EXTRACTED MATERIAL Start Marker

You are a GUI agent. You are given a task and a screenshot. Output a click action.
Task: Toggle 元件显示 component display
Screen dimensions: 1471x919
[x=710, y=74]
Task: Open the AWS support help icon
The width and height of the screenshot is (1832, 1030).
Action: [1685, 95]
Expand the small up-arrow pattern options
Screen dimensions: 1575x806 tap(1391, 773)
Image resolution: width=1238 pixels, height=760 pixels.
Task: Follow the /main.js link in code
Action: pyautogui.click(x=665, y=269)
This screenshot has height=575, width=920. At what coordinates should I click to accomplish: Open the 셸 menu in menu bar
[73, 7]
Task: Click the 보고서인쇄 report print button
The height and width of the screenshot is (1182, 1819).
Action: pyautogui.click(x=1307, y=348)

EXTRACTED MATERIAL End Marker

## TASK BRIEF
Write down all the entries again without a single difference.

## EXERCISE ANSWER
You are a GUI agent. You are given a task and a screenshot. Output a click action.
Task: Toggle 元件显示 component display
Screen dimensions: 1471x919
[x=710, y=74]
Task: Open the AWS support help icon
The width and height of the screenshot is (1832, 1030).
Action: [1685, 95]
Expand the small up-arrow pattern options
Screen dimensions: 1575x806 tap(1391, 773)
Image resolution: width=1238 pixels, height=760 pixels.
Task: Follow the /main.js link in code
Action: pyautogui.click(x=665, y=269)
This screenshot has height=575, width=920. At what coordinates should I click to accomplish: Open the 셸 menu in menu bar
[73, 7]
Task: Click the 보고서인쇄 report print button
The height and width of the screenshot is (1182, 1819).
Action: pyautogui.click(x=1307, y=348)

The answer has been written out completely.